Increasing enrollment in Alzheimer’s disease, other clinical trialsJanuary 31, 2013
The goals of the new National Plan to Address Alzheimer’s Disease include increasing recruitment into clinical trials for Alzheimer’s and other dementias. As a first step, NIA is seeking information on Increasing Enrollment in Alzheimer’s Disease and Related Clinical Trials and Studies. We are looking for input from a wide range of interested parties, including health professionals, aging research organizations, advocacy groups, Alzheimer’s Disease Centers, Alzheimer’s Disease Cooperative Study coordinators and investigators, key federal agencies, and international groups involved in Alzheimer’s research. There is a particular need for information about strategies effective in reaching out to racial and ethnic minorities. The goal is to develop strategies to increase enrollment and retention in clinical studies, through the development of registries, overcoming barriers to participation, or other considerations. Responses to the formal Request for Information are invited. The recommendations and insights submitted by the larger Alzheimer’s disease community will inform follow-on meetings and discussions aimed at expanding trial participation.

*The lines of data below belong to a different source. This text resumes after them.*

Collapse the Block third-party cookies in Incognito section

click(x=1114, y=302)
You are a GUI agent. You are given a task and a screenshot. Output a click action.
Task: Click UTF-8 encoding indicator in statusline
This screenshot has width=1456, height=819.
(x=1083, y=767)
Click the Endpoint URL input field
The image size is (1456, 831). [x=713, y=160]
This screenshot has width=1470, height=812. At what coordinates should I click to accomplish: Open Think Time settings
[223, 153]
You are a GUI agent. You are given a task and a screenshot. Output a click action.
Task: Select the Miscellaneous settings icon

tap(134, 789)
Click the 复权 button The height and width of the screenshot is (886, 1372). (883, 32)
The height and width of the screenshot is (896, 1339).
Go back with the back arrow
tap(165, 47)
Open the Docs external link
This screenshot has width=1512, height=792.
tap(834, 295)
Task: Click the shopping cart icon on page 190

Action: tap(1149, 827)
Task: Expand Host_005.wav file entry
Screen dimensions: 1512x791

New funding for the Alzheimer’s Disease Cooperative Study
The NIA has renewed its support of the Alzheimer’s Disease Cooperative Study (ADCS) with an $11 million award in FY 2013 and as much as $55 million planned over 5 years of the project. The award makes possible four new Alzheimer’s clinical trials that will: test a medication to reduce agitation in people with Alzheimer’s dementia, test a cutting-edge approach to speed drug testing in clinical trials, explore whether exercise can influence Alzheimer’s pathology and improve cognition, and test an amyloid-clearing drug in people at the presymptomatic stage of Alzheimer’s. Significantly, several of the trials will recruit presymptomatic study participants to understand how disease develops and the influence of interventions in the earliest stages of Alzheimer’s. Read more about the new ADCS studies.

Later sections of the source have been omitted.